*INSTRUCTIONS TO FOLLOW:* The answer is to be the lines below that lie between the line holding "Imágenes II (1246, 978)" and the line holding "Roliga prylar (26, 2236)", inclusive, transcribed exactly and free of pictures.

[Saved data entries]
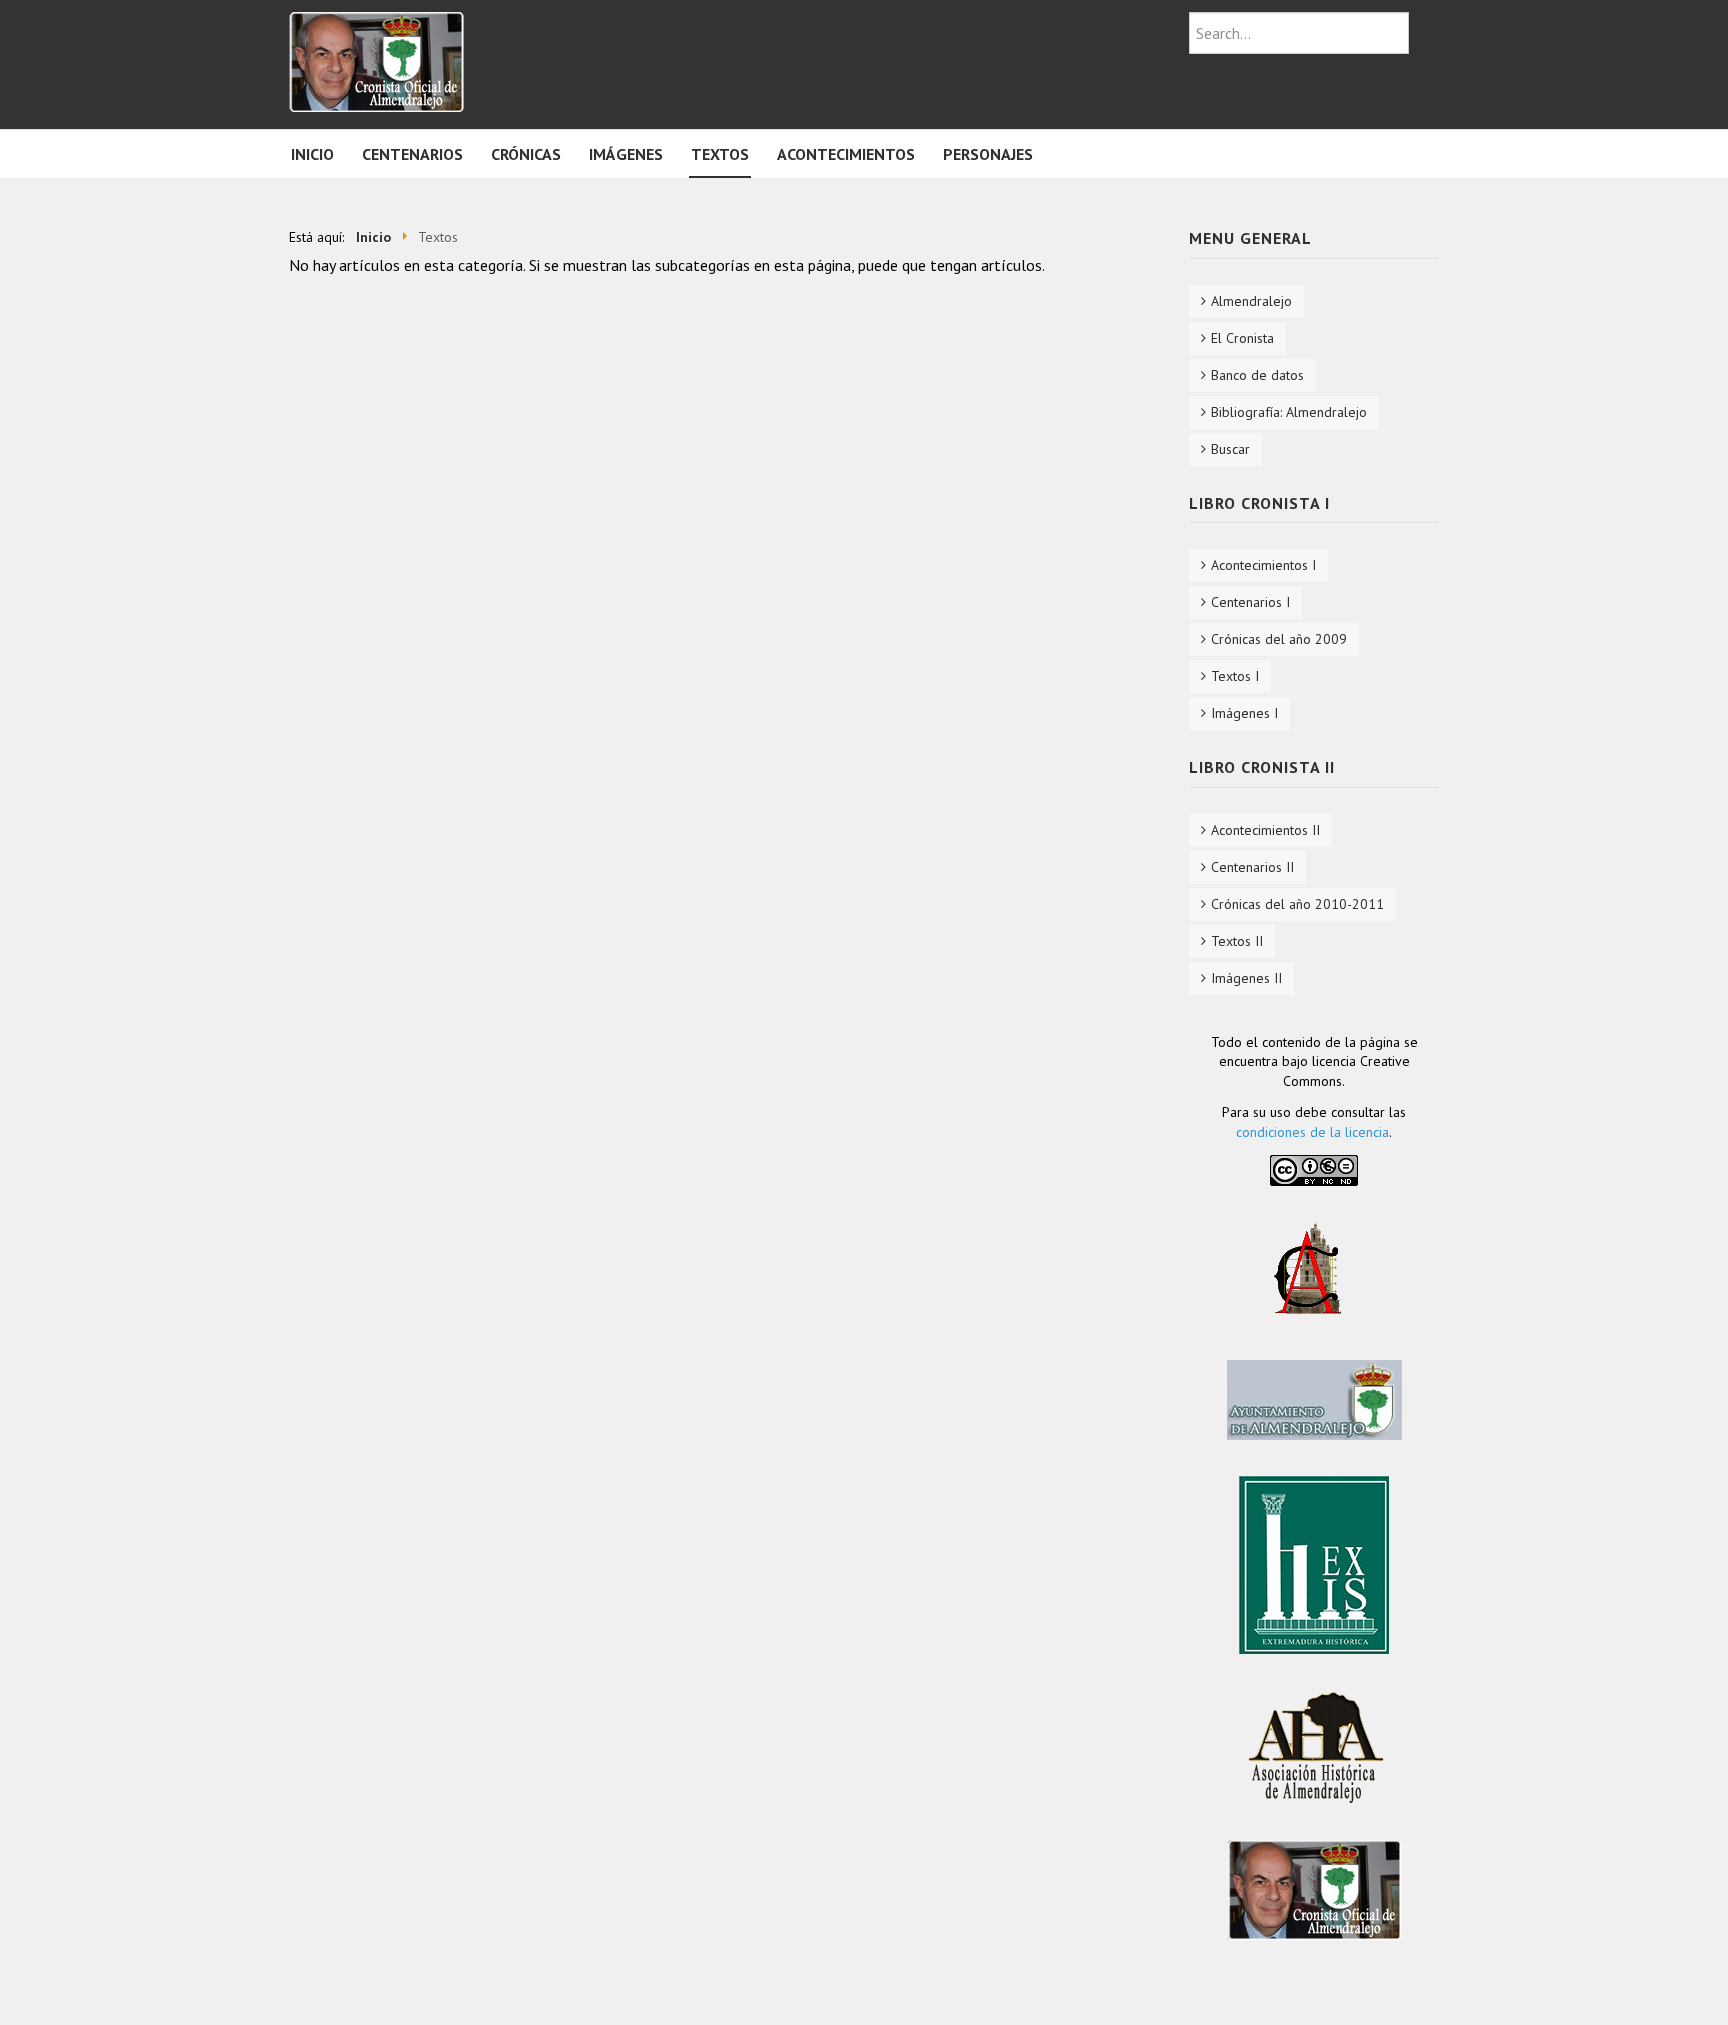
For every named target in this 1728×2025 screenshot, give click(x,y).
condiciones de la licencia (1312, 1132)
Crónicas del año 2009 (1279, 639)
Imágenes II (1246, 978)
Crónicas (526, 154)
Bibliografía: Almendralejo (1289, 412)
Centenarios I (1250, 602)
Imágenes (626, 154)
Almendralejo (1251, 301)
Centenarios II (1252, 867)
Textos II (1237, 941)
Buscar (1230, 449)
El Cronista (1242, 338)
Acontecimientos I (1263, 565)
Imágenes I (1244, 713)
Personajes (988, 154)
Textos (720, 154)
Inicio (312, 154)
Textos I (1235, 676)
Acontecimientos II (1265, 830)
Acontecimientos (846, 154)
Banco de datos (1257, 375)
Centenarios (412, 154)
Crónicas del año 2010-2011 (1297, 904)
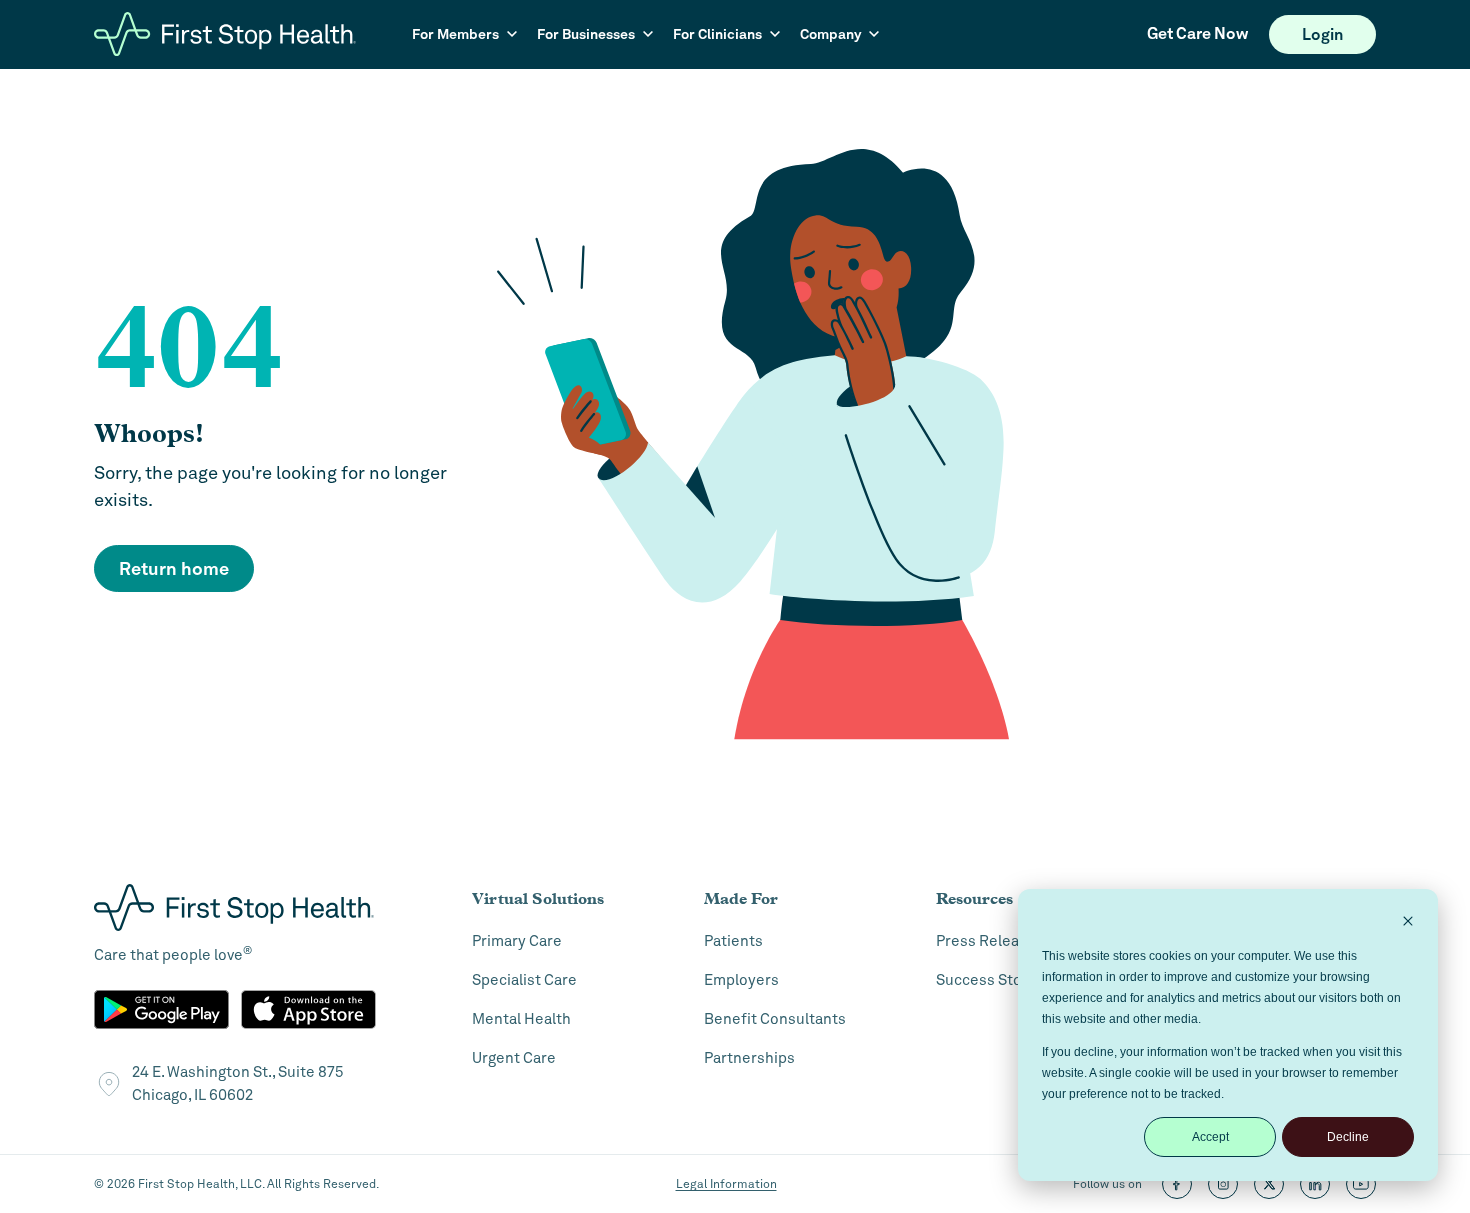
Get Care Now (1197, 33)
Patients (733, 941)
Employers (741, 980)
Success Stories (992, 980)
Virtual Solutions (538, 898)
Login (1322, 34)
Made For (741, 898)
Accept (1210, 1137)
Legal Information (726, 1184)
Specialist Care (524, 980)
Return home (174, 568)
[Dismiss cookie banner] (1408, 923)
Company (830, 34)
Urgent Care (514, 1058)
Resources (974, 898)
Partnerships (749, 1058)
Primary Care (517, 941)
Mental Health (521, 1019)
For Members (455, 34)
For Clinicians (717, 34)
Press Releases (990, 941)
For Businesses (586, 34)
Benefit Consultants (775, 1019)
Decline (1348, 1137)
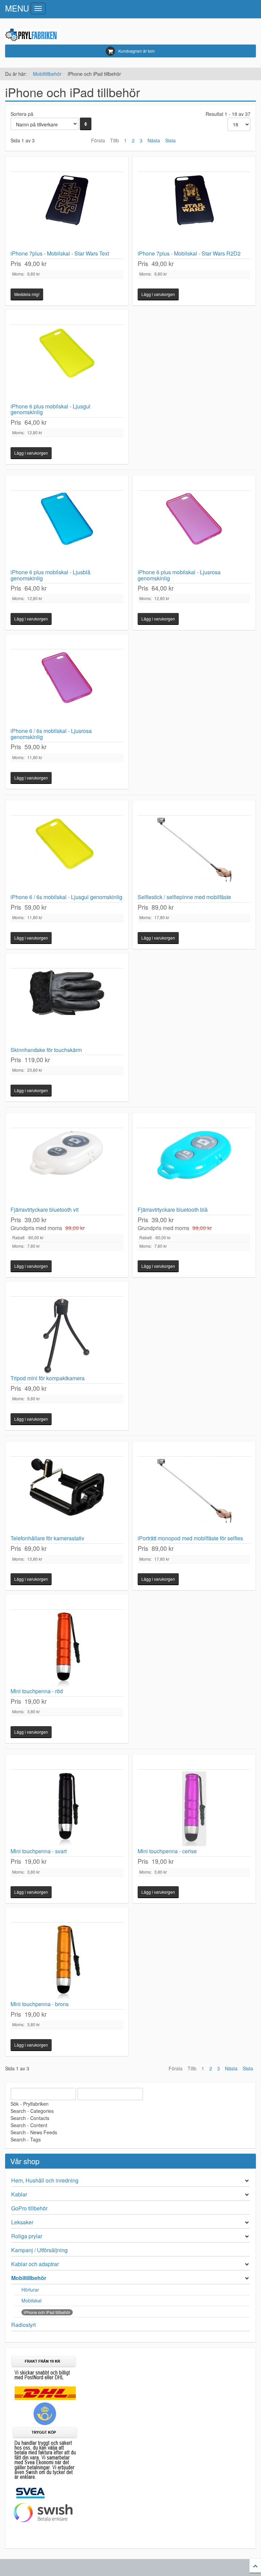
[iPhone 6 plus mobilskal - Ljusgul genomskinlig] (67, 364)
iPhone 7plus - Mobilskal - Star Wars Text (60, 253)
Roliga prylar (26, 2236)
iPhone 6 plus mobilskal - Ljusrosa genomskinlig (179, 575)
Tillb (114, 140)
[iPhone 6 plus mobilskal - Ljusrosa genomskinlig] (194, 529)
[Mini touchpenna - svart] (67, 1808)
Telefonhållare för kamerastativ (47, 1538)
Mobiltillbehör (47, 73)
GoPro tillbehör (29, 2208)
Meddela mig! (26, 294)
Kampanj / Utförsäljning (39, 2250)
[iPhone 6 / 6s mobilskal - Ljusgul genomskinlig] (67, 854)
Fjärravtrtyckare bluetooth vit (45, 1209)
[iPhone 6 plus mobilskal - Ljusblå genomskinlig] (67, 529)
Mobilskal (31, 2300)
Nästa (153, 140)
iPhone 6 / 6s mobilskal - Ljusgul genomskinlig (66, 897)
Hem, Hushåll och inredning (45, 2180)
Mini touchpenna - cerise (167, 1851)
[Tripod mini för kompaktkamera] (67, 1335)
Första (98, 140)
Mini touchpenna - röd (37, 1691)
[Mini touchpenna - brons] (67, 1961)
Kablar (19, 2194)
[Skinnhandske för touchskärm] (67, 1007)
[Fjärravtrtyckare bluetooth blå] (194, 1167)
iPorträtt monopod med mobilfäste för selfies (190, 1538)
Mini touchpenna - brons (40, 2004)
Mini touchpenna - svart (39, 1851)
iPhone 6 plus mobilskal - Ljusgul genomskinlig (50, 409)
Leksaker (22, 2222)
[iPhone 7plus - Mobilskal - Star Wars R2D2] (194, 211)
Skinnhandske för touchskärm (46, 1050)
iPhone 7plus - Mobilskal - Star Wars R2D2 (189, 253)
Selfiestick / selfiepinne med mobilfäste (184, 897)
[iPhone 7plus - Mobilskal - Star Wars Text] (67, 211)
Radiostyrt (23, 2325)
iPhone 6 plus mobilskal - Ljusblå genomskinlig (50, 575)
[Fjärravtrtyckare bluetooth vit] (67, 1167)
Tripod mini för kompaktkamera (48, 1378)
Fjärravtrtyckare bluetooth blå (173, 1209)
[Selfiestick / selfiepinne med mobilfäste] (194, 854)
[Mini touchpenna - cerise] (194, 1808)
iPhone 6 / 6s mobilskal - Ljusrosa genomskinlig (51, 734)
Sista (170, 140)
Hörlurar (30, 2289)
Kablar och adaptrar (35, 2264)
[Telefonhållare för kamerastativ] (67, 1495)
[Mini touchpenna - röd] (67, 1648)
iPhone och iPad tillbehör (47, 2312)
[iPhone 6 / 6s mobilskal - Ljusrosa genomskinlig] (67, 688)
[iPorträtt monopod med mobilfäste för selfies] (194, 1495)
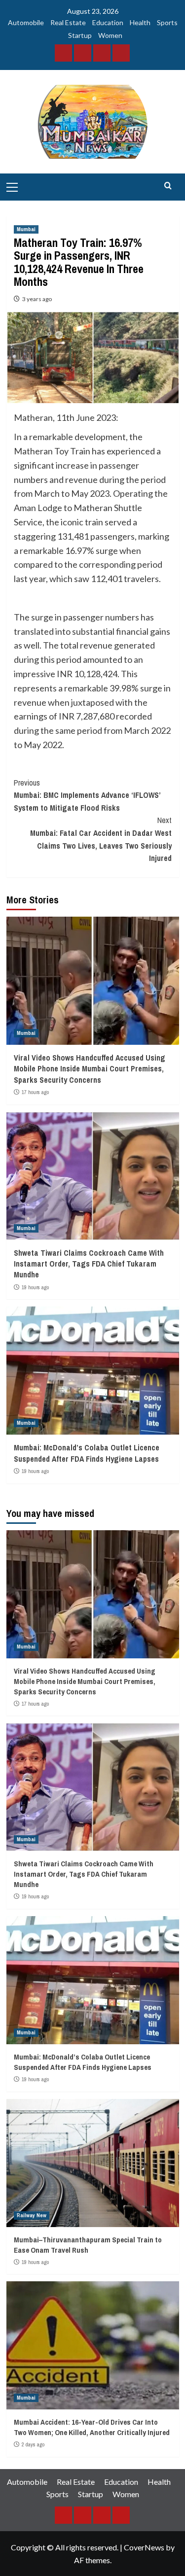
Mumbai (26, 229)
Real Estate (68, 22)
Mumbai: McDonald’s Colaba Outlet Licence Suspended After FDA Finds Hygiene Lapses (86, 1453)
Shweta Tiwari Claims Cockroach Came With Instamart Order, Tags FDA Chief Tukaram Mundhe (89, 1263)
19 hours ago (35, 1287)
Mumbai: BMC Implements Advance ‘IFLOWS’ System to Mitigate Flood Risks (87, 795)
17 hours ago (35, 1092)
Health (140, 22)
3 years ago (37, 299)
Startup (80, 35)
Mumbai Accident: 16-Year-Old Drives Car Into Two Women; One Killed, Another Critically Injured (92, 2427)
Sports (167, 22)
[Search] (168, 186)
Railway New (31, 2215)
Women (110, 35)
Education (107, 22)
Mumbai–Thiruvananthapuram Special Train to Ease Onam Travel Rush (88, 2244)
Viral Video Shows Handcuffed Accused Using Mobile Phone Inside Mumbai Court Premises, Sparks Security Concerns (89, 1068)
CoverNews (144, 2547)
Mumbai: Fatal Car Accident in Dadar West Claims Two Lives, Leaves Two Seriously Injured (101, 839)
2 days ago (33, 2444)
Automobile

*OUTPUT FOR THIS TASK:*
Imágenes II (1246, 978)
Crónicas (526, 154)
Bibliografía: Almendralejo (1289, 412)
Centenarios I (1250, 602)
Imágenes (626, 154)
Almendralejo (1251, 301)
Centenarios II (1252, 867)
Textos II (1237, 941)
Buscar (1230, 449)
El Cronista (1242, 338)
Acontecimientos I (1263, 565)
Imágenes I (1244, 713)
Personajes (988, 154)
Textos (720, 154)
Inicio (312, 154)
Textos I (1235, 676)
Acontecimientos II (1265, 830)
Acontecimientos (846, 154)
Banco de datos (1257, 375)
Centenarios (412, 154)
Crónicas del año 2010-2011 (1297, 904)
Get Care Now (1197, 33)
Patients (733, 941)
Employers (741, 980)
Success Stories (992, 980)
Virtual Solutions (538, 898)
Login (1322, 34)
Made For (741, 898)
Accept (1210, 1137)
Legal Information (726, 1184)
Specialist Care (524, 980)
Return home (174, 568)
[Dismiss cookie banner] (1408, 923)
Company (830, 34)
Urgent Care (514, 1058)
Resources (974, 898)
Partnerships (749, 1058)
Primary Care (517, 941)
Mental Health (521, 1019)
For Members (455, 34)
For Clinicians (717, 34)
Press Releases (990, 941)
For Businesses (586, 34)
Benefit Consultants (775, 1019)
Decline (1348, 1137)
[iPhone 6 plus mobilskal - Ljusgul genomskinlig] (67, 364)
iPhone 7plus - Mobilskal - Star Wars Text (60, 253)
Roliga prylar (26, 2236)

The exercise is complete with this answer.